Update the material below from the line with "[Выключить звук] (20, 197)" up to and including the line with "Vadim Gabel73 (4, 400)" by replacing "Login" with "Sign in" and keeping everything else the same. Return only that stretch.

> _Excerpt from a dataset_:
____________
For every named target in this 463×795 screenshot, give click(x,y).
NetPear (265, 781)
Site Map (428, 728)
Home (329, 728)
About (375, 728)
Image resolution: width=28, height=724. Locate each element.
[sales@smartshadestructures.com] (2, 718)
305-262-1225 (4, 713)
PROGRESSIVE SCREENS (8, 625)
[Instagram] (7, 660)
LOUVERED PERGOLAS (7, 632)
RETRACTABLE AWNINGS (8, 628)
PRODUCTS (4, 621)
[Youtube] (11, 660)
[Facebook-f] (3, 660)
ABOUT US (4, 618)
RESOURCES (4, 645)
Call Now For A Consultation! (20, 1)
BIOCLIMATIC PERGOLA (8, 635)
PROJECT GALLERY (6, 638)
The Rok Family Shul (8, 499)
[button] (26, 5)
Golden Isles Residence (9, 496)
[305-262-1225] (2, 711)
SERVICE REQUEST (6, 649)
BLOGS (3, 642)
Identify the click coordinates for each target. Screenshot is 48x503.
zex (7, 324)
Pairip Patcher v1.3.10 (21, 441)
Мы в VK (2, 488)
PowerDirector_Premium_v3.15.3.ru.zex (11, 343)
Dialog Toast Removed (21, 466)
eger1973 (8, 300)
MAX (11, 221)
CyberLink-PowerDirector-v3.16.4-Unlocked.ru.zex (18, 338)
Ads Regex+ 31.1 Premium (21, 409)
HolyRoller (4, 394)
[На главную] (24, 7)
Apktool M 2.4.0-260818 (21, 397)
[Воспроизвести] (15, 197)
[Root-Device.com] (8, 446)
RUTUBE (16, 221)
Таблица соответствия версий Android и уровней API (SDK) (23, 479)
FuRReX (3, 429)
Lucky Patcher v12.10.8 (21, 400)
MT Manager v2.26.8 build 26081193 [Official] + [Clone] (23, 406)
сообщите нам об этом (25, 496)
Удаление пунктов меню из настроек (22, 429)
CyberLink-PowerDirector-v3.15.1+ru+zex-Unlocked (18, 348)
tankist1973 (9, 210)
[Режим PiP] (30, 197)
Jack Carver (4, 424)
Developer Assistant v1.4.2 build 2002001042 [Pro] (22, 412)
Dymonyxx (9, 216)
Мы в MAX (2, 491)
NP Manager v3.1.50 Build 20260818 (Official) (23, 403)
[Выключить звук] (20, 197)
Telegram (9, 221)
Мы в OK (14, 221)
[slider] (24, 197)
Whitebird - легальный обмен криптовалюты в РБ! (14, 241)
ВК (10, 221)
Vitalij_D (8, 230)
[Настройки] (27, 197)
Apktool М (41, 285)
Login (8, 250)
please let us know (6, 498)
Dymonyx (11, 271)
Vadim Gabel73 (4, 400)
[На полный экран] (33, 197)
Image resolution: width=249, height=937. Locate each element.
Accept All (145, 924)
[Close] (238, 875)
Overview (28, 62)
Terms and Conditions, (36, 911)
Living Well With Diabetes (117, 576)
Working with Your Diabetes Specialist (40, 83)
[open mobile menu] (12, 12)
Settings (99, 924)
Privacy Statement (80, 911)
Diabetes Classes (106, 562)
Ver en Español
____________
> _The response_:
[Выключить звук] (20, 197)
Telegram (9, 221)
Мы в OK (14, 221)
[slider] (24, 197)
Whitebird - легальный обмен криптовалюты в РБ! (14, 241)
ВК (10, 221)
Vitalij_D (8, 230)
[Настройки] (27, 197)
Apktool М (41, 285)
Sign in (8, 250)
please let us know (6, 498)
Dymonyx (11, 271)
Vadim Gabel73 (4, 400)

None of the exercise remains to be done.